Las mujeres no residentes en Jerusalén acompañaban a los varones en sus viajes a las fiestas religiosas judías que tenían su epicentro en el Templo; las mujeres formulaban votos de nazir, como antes indicamos, algo que se estimaba como casi únicamente de ámbito masculino; actuaban como profetisas (Ana, en Lc 2, incluso en el Templo; las tres hijas de Job, en el Testamento apócrifo de Job, obra compuesta quizá en el siglo I d.C.) o recibían revelaciones privadas de algún modo aceptadas, como testimonia la novela de José y Asenet, también probablemente de ese siglo.

Es posible que las figuras de mujeres como Susana (Libro de Daniel) o Judit—aunque aparecieran en la literatura popular piadosa de la época, no en los libros considerados sagrados—, féminas independientes, valerosas e intrépidas, plenas de recursos, influyeran en el imaginario de las mujeres de Israel en el siglo I.

También en el ámbito religioso hay que señalar que, aunque las mujeres no pudieran asumir funciones de liderazgo en Israel, sí se cuenta en tiempos posteriores pero cercanos a Jesús cómo algunas de ellas habían sido célebres como expertas en la Ley y en su interpretación. Así, la renombrada Beruria, mujer de Rabí Meir, o Imma-Shalom, hermana del rabí Gamaliel II y mujer de R. Eleazar, mujeres que han tenido la gloria de que se recoja en el Talmud algunas de sus sentencias sobre la Ley. Si esto ocurría en tiempos del judaísmo rabínico, podría haber sucedido también antes, en tiempos de Jesús.

Por último encontramos mujeres judías destacadas como benefactoras o patronas de sus comunidades o, en general, de las ciudades en las que vivían, como presidentas o jefes de las sinagogas.

Por ello, algunos investigadores opinan que el trato de los rabinos con las mujeres podía ser relativamente normal en un ambiente helenístico, incluido el Israel del siglo I.

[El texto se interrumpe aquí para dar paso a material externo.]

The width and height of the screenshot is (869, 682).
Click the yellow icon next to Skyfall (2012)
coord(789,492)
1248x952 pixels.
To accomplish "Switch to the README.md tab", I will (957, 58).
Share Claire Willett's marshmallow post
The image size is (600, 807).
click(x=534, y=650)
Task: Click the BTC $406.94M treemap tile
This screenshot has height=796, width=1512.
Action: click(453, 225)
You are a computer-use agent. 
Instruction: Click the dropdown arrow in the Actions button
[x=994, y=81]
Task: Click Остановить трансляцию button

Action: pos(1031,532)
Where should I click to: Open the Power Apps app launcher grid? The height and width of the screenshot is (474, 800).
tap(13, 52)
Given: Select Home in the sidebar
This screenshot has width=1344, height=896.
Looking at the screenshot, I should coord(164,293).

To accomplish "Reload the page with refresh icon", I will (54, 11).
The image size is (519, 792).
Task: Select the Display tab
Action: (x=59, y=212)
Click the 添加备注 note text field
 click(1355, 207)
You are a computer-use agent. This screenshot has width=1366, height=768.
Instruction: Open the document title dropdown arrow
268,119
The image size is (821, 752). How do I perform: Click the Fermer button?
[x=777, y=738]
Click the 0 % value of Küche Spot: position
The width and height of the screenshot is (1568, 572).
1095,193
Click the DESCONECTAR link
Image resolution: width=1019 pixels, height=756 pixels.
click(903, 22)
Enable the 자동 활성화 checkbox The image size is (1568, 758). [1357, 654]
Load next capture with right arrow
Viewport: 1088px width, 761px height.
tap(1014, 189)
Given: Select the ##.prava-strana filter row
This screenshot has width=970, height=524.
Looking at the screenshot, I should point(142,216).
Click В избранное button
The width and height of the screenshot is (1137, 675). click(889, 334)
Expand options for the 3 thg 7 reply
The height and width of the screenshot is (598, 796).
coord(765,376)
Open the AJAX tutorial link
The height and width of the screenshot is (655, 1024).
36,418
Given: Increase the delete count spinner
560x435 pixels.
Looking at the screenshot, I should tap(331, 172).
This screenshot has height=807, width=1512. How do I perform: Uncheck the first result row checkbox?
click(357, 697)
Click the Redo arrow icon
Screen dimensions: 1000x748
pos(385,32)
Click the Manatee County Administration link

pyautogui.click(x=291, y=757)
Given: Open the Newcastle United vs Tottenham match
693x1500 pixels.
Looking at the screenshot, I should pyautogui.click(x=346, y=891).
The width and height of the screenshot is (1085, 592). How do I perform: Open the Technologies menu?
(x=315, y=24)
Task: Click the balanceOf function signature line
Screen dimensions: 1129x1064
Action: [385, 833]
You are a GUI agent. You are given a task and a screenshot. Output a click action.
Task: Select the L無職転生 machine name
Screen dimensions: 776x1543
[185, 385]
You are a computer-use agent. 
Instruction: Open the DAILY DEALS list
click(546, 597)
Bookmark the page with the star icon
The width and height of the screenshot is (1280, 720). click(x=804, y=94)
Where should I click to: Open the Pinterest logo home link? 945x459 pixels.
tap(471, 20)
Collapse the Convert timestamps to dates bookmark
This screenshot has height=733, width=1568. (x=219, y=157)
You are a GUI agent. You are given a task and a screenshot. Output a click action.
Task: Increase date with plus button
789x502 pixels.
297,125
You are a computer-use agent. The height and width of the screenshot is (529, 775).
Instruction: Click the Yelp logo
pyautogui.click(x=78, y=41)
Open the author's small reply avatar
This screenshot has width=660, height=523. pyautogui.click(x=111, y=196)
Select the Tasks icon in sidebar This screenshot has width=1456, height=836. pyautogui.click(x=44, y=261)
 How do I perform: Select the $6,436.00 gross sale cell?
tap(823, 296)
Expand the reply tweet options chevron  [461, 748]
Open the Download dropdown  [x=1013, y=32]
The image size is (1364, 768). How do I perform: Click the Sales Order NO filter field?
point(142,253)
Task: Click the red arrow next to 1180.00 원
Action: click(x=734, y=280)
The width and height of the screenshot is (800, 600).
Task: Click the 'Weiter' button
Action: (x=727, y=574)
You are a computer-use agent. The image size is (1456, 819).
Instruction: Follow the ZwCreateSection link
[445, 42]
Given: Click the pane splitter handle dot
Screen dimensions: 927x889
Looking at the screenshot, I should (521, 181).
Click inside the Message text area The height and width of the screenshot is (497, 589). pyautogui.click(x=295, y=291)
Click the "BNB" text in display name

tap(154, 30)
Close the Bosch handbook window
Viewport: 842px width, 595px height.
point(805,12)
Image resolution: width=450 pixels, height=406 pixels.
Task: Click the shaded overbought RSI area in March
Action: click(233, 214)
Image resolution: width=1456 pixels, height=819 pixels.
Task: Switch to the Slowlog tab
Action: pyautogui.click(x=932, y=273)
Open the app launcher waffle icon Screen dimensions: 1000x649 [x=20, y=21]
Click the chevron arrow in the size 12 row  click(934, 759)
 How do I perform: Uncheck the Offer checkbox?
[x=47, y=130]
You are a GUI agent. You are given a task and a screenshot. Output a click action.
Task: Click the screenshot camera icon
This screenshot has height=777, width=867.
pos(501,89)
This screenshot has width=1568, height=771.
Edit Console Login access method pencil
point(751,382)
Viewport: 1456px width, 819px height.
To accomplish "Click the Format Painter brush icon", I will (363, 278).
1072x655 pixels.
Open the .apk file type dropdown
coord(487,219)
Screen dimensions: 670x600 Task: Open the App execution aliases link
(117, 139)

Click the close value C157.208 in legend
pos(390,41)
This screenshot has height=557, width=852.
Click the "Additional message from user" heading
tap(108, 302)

En conclusión puede decirse que la posición de la mujer en el Israel de tiempos de Jesús era más bien negativa, sin llegar a ser horrorosa. Pero a la vez debe afirmarse que su situación legal, social o religiosa era más o menos igual que en el resto del mundo grecorromano, donde predominaba también la idea de que la mujer debía restringirse al ámbito doméstico, y de que no debía ejercer funciones importantes en la práctica diaria de la política y de la vida social. Sin embargo, en el terreno de la religión, la función y papel social de las mujeres era superior en el mundo grecorromano al que tenía en el judío, pues podía actuar —y de hecho lo hacía muchas veces— como sacerdotisa, lo que era absolutamente corriente en el Imperio, pero estaba rigurosamente vetado en Israel.